L’origine du projet 17 Blocks remonte à 1999, quand le jeune Davy Rothbart offre une caméra numérique à ses voisins, la famille Sanford. Au fil des années, ces derniers filment leur quotidien et décrivent indirectement les conditions de vie dans un quartier défavorisé de Washington. Lorsque l’un des enfants Sandford est tué par balle lors d’une tentative de cambriolage, l’idée vient au réalisateur de reconstruire leur histoire sur plusieurs années à partir des rushes accumulés. Sauf qu’il ne se contente pas de ce matériau documentaire brut : dans le but de poursuivre son récit au-delà du drame, Rothbart filme lui-même des séquences supplémentaires.

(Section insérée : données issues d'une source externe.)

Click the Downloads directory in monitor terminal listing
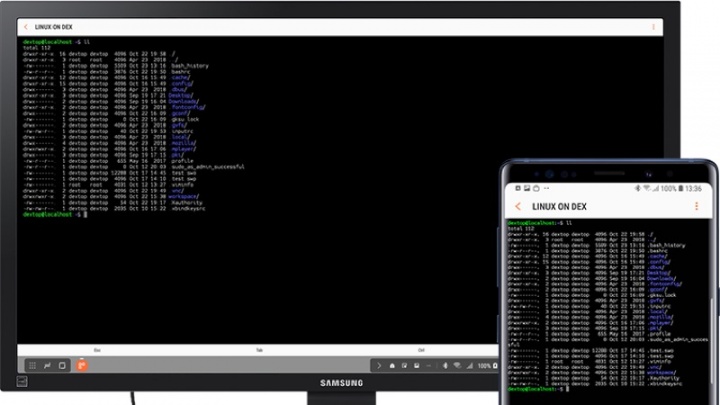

Le puissant dispositif documentaire initial de 17 Blocks se retrouve ainsi gâché par la scission du film en deux points de vue différents, pour ne pas dire contradictoires.
Confusion des rôles
Les moments filmés spontanément, souvent très émouvants, se regroupent essentiellement dans la première partie du film. En creux des captations du quotidien et des « interviews » réalisées au sein de la famille, le changement des corps au fil des années donne à voir les souffrances d’une population exposée au stress, à la malbouffe, à la drogue, tandis que les regards s’illuminent à l’évocation des rêves de réussite et de l’espoir de jours meilleurs. Malgré certaines séquences très réussies, le problème majeur du film se noue au détour d’une séquence en flash-forward. On découvre Cheryl, la mère de famille, sonnant à la porte de son ancienne maison. Le propriétaire la laisse entrer sans poser de question, apparemment indifférente à la présence d’une caméra. Ainsi montée, la scène emprunte ses codes télévisuels au reportage sensationnel, avec comme promesse l’évocation à venir du drame permettant de comprendre l’émotion de Sheryl. Or, qui est à l’origine de l’idée de cette visite ? Est-ce vraiment la personne filmée, ou plutôt le réalisateur qui place sa protagoniste dans cette situation ? On le comprend, ce simple questionnement jette un trouble quant à savoir qui raconte vraiment cette histoire.
Redemption song
Le problème s’amplifie quand peu à peu de nouveaux dispositifs apparaissent au cours de la seconde partie du film. Une scène de dialogue en champ-contrechamp parfaitement cadrée peut ainsi venir s’installer tout naturellement entre deux moments captés sur le vif. À l’origine metteurs en scène de leur propre histoire, les membres de la famille se retrouvent de cette manière peu à peu cantonnés au rang de protagonistes soumis au regard d’un autre. Et si l’on sent bien que David Rothbart est plein de bonnes intentions (la dénonciation des inégalités, de l’omniprésence du trafic de drogue et du danger que représente le port d’arme dans un pays soumis à de fortes tensions sociales), on ne peut que déplorer le choix de se détourner d’un point de vue « intérieur », rendu possible par l’existence des rushes évoqués. En mêlant ces précieux fragments, au risque de les noyer, avec des scènes uniquement tournées pour servir un récit de rédemption convenu, Rothbart rate l’occasion de proposer un regard nouveau sur la violence systémique de la société américaine.